‘Imogen,’ she cried, scrambling out of the room.
She moved quickly down the narrow hallway to the temporary bedroom she shared with her daughter, but as she became aware of Max following her an image of his luxury designer home came to mind. Spacious and minimalist, it screamed wealth. All the things she didn’t have—not if she was going to stick to her promise to herself that the cheque his parents had thrown at her would be kept in a trust for Imogen in the event that Evie’s transplant didn’t work. But money that Max, as he’d so pointedly reminded her earlier, could offer Imogen. In spades.
‘Wait back there,’ she sputtered.
‘You’ve got no chance.’
With the cry of objection at being left alone becoming more insistent, she didn’t have time to argue further. Stuffing down the sense that she couldn’t offer their daughter the kind of home to grow up in that Max must have enjoyed, Evie set her teeth and continued down the short hallway and into her room.

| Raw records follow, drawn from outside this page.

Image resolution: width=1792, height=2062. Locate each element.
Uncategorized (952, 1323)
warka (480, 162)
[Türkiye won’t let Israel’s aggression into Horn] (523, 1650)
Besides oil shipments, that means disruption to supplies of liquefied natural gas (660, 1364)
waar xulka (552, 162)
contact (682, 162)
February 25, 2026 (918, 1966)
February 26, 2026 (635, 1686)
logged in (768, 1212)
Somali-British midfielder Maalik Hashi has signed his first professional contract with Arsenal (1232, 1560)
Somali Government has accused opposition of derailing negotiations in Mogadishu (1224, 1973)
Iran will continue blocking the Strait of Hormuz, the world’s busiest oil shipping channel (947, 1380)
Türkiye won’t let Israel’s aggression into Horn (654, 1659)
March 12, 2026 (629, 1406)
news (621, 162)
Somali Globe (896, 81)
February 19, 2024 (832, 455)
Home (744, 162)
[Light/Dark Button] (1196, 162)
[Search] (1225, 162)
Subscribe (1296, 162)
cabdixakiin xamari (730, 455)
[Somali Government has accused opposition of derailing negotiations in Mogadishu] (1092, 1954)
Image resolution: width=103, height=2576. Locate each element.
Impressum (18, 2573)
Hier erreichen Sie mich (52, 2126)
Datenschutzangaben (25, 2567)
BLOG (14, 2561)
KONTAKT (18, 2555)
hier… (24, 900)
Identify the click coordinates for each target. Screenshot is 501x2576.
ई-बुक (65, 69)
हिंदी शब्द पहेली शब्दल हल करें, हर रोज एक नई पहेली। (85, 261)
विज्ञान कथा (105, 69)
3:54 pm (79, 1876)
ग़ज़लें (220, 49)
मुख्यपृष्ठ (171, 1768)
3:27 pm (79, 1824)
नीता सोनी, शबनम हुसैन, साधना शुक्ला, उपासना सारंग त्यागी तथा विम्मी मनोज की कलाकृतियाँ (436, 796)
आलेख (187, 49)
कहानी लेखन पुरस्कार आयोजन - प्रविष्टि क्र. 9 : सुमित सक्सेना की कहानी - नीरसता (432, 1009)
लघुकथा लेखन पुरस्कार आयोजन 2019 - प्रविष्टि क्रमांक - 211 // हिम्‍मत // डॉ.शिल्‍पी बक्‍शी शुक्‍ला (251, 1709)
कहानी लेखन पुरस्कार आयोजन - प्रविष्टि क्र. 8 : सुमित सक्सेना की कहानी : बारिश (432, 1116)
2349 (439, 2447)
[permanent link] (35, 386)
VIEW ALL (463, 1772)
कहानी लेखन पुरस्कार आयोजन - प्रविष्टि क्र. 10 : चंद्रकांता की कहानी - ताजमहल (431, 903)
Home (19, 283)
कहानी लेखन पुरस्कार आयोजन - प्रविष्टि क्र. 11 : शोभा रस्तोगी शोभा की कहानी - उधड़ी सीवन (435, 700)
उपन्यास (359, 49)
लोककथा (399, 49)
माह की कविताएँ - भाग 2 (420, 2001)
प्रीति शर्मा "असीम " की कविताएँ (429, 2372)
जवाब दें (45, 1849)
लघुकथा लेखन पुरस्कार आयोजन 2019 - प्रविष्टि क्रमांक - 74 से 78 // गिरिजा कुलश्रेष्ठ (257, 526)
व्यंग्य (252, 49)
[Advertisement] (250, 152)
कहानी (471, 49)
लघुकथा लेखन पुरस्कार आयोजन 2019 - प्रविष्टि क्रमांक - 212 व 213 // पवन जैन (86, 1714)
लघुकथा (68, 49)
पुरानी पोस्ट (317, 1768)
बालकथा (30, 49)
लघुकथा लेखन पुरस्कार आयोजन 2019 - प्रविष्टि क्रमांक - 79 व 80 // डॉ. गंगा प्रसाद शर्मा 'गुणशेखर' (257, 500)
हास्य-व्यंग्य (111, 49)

She practically had to climb over her single bed to get to Imogen’s hand-me-down cot, sniffing the air, which smelled, as always, of lavender baby bubble bath and aloe vera baby lotion. Although, to Max’s sensitised nose, she couldn’t help fearing it would somehow smell of baby sick or dirty nappies, giving her yet another area in which she fell short in his eyes.
But as soon as the tiny, flushed, screwed-up face saw her and eased into a wide smile Evie forgot their surroundings. She lifted up Imogen, cradling the baby to her chest, and inhaled her unique baby smell.
She would never let anyone take her daughter from her, no matter how much money they had.
By the time she turned around, Max was standing braced against the doorjamb and apparently unsure whether to come in or stay put as he searched for somewhere, anywhere, to place his feet. This time, she wouldn’t be intimidated.
‘This is where you both sleep?’
She feigned a casual shrug.
‘It used to be their downstairs office. They made it a bedroom for Imogen and I because upstairs is only two-bed and I wasn’t about to turf either them or my nine-year-old nephew out of their bedrooms.’
‘No need to sound so defensive.’
‘No need to look so appalled,’ she quipped, holding Imogen tighter.
He stepped back, allowing her to shuffle her way through the gap and back to the doorway, but she noticed he didn’t offer to take the baby. His daughter. Was she relieved or hurt?
‘So this is where you expect to return to after your transplant?’
‘So?’
‘So, given that you aren’t supposed to bend and lift anything for around six weeks after your operation, you think you’re going to be able to vault that makeshift cot-bed, and stretch down to pick up your five-month-old daughter?’
‘I’ll have help.’ She didn’t intend to sound so mutinous, but dammit if she hadn’t handed him his argument on a silver platter.
‘Help being your sister-in-law, who’s having an operation to give you a kidney and who also shouldn’t be bending and lifting?’ Max clarified. ‘Or help from your brother, who I presume will also be trying to look after his wife and son? And what about his work?’
‘We’ll figure it out,’ Evie snapped back, not wanting him to see how close to the mark he was.
What choice did they have? At least, mercifully, he fell silent as he followed her back up the corridor. However, as she turned to the living room Max continued to the front door. She couldn’t conceal her shock.
‘You’re leaving?’
‘Yes.’
‘Just like that?’ she gasped.
‘I have things to do.’
Dumbfounded, all Evie could do was stare. She’d told him he was free to leave; she meant it. But for him to do so when Imogen, his daughter, was right there, for him not to even want to see her or hold her...
It was as if her heart were being torn out. She buried her head against her daughter and rained tiny kisses all over her precious skin. Right then she swore never to let Imogen feel unloved or unwanted.
So much for Max’s promise to do the same.